Robert Cook-Deegan, of the Duke Institute for Genomic Sciences and Policy, called for collective action on the part of stakeholders to establish best licensing practices for genetic-based patents. But the PTO isn't the one to lead that action, he said.

In response to repeated comments about patients' rights, Hans Sauer, of the Biotechnology Industry Organization, said access to second-opinion testing should be more than just a recognition of a right. Instead, patients must be informed of their out-of-pocket costs since Medicare and most insurance policies refuse to cover second tests because they're not considered medically necessary, he said.
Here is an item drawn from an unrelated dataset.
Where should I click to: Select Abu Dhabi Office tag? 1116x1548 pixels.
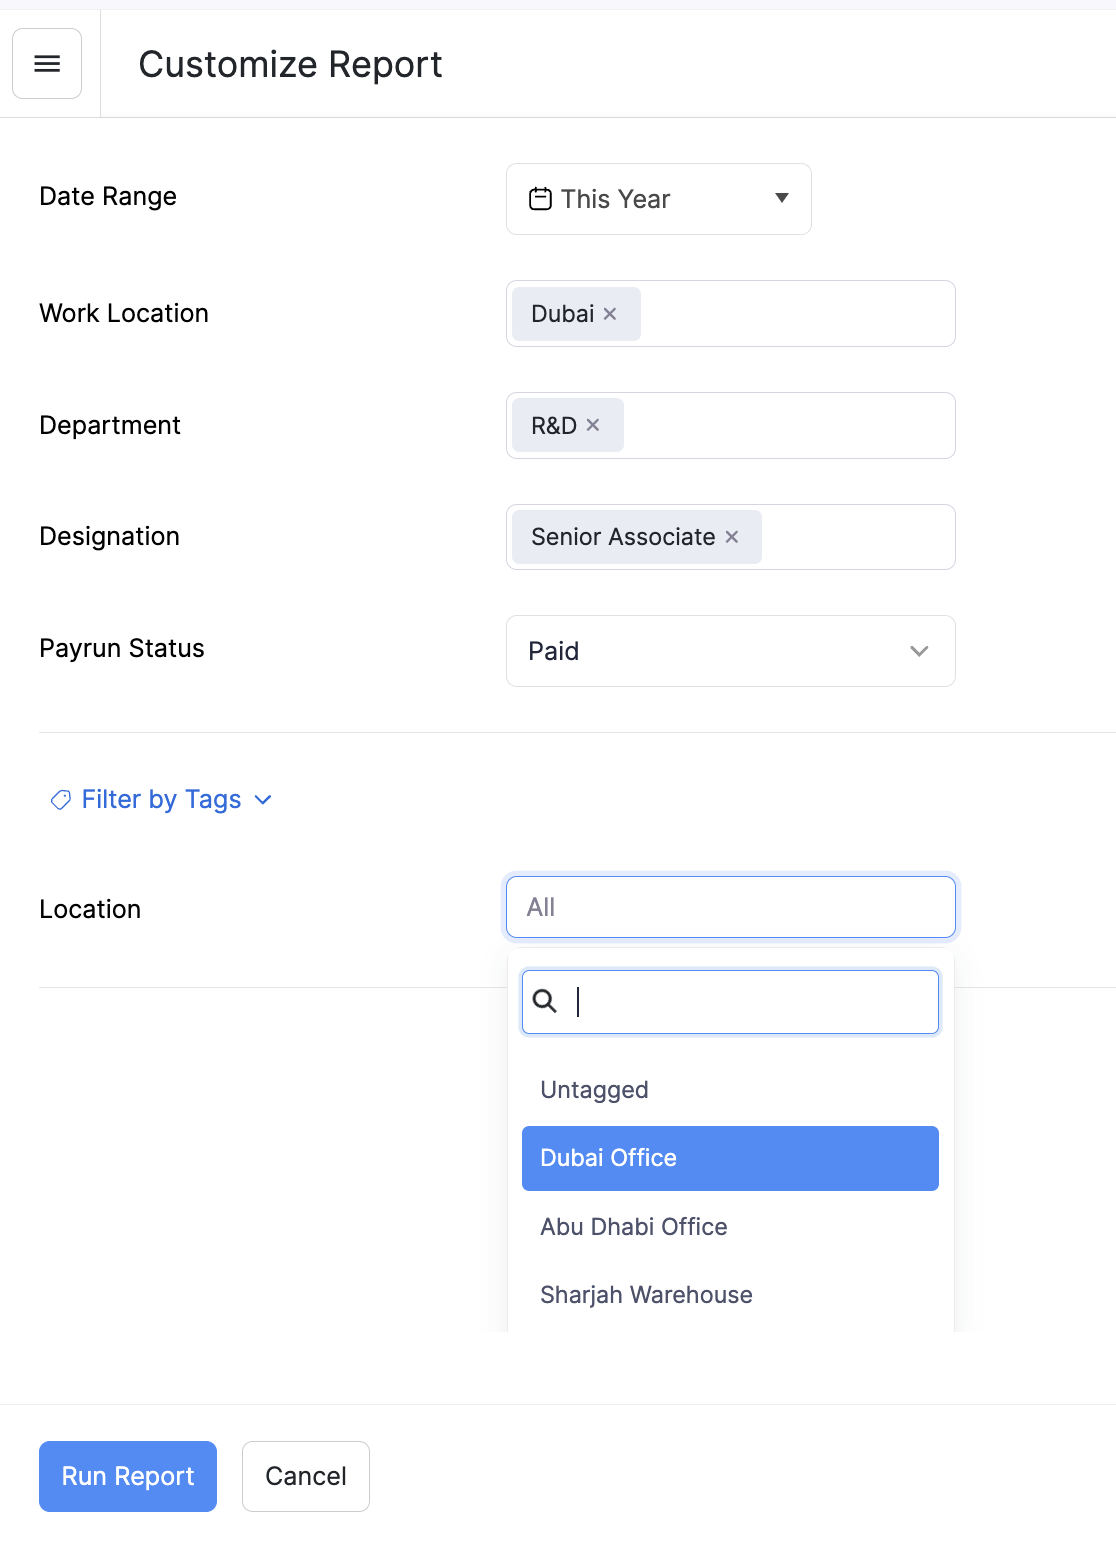click(x=633, y=1226)
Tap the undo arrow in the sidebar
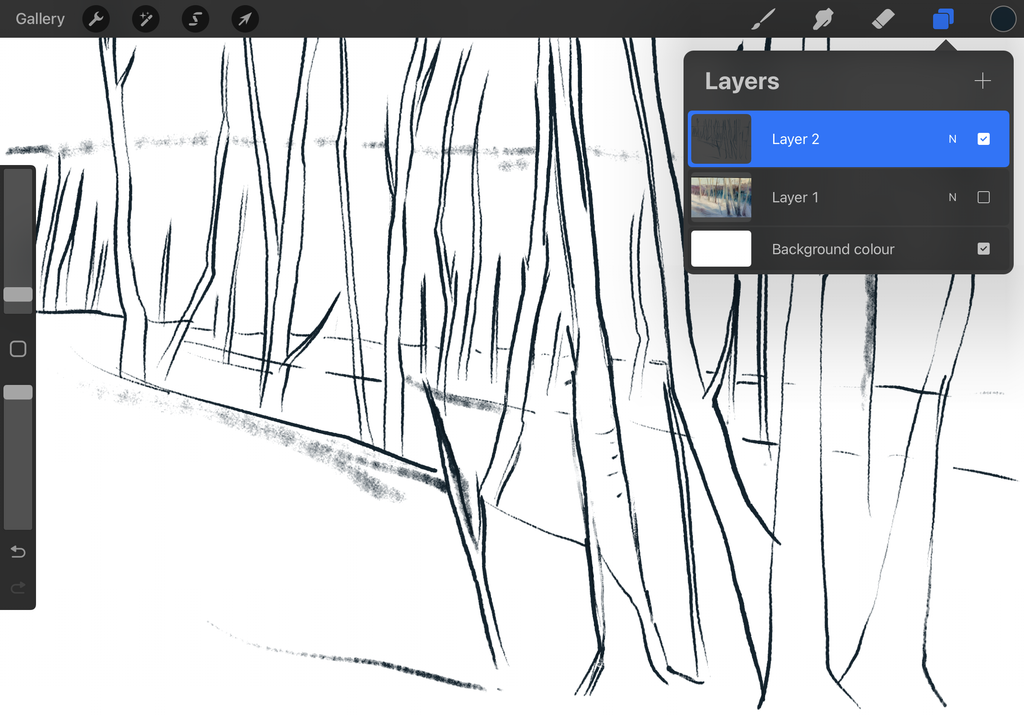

Sauer also questioned whether emphasizing second tests would create doubt about diagnostic accuracy where there was none before. Patients should be informed of the probability that the results of a second test will likely be the same as the first, he said, and they should be told of the risks of delaying treatment while they wait for a second test.

When the PTO makes its recommendations to Congress, it should follow the "do no harm" principle, Sauer said.

Teva Seeks Adcom for New MS Drugs

With the potential for another drug to enter the multiple sclerosis (MS) space in a few months, Teva Pharmaceutical Industries Ltd. is asking the FDA to hit the brakes in approving new MS drugs without an advisory committee review.

Citing safety concerns, the Jerusalem-based company, which markets MS drug Copaxone (glatiramer acetate), has filed a citizen petition asking the agency to require advisory committee evaluation of MS candidates as part of its approval process.

While the petition covers all MS candidates, it specifically mentions Biogen Idec Inc.'s BG-12 (dimethyl fumarate), which has a March 27 PDUFA date but no scheduled meeting with the Peripheral and Central Nervous System (PCNS) Advisory Committee.

"Biogen recently posted some troubling information about the safety and effectiveness of . . . BG-12 on a publicly accessible website" that noted kidney changes in animal studies, Teva said in the petition, adding that the website indicated the relevance of that information to humans isn't known.

To make its case for requiring an adcom evaluation, Teva mentioned safety concerns that cropped up postmarket for other MS drugs, including Biogen's Tysabri (nataluzimab) and Novartis AG's Gilenya (fingolimod).

In its petition, Teva reminded the FDA that the Federal Food, Drug and Cosmetic Act requires "advisory committee review of all new molecular entities prior to approval unless FDA provides sufficient justification for not doing so."

Given that numerous safe and effective treatments are available for MS, including relapsing-remitting MS (RRMS), Teva said there's no legitimate reason to bypass advisory committee evaluation of potential new MS therapies.

While the FDA did convene the PCNS advisory committee for Gilenya, it has approved other MS drugs without an adcom. Last year, for instance, it approved Genzyme Corp.'s once-daily oral Aubagio (teriflunomide) without input from the PCNS committee. (See BioWorld Today, June 14, 2010, and Aug. 28, 2012.)

If the FDA acts positively on Teva's request, the company may, in the future, have to take its laquinimod before the committee. A once-daily, oral immunomodulatory compound, laquinimod is being developed for RRMS as Teva's blockbuster Copaxone faces patent expiration in the next few years. With 2011 global sales of nearly $3.6 billion, Copaxone is Teva's top seller, accounting for almost a fifth of the company's sales revenue.

FDA Advises Lower Dose of Sleep Drugs

Citing new data, the FDA recommended halving the bedtime doses for women of insomnia drugs Ambien, Ambien CR, Edluar, Zolpimist and their generics, all of which contain zolpidem.

In a MedWatch Thursday, the agency said blood levels in some patients may be high enough the morning after use to impair activities such as driving. The MedWatch doesn't change the recommended doses of Transcept Pharmaceuticals Inc.'s Intermezzo, a lower dose zolpidem product approved for middle-of-the-night awakenings.

Intermezzo was approved in November 2011 with a label recommending a lower dosage for women than for men. (See BioWorld Today, Nov. 28, 2011.)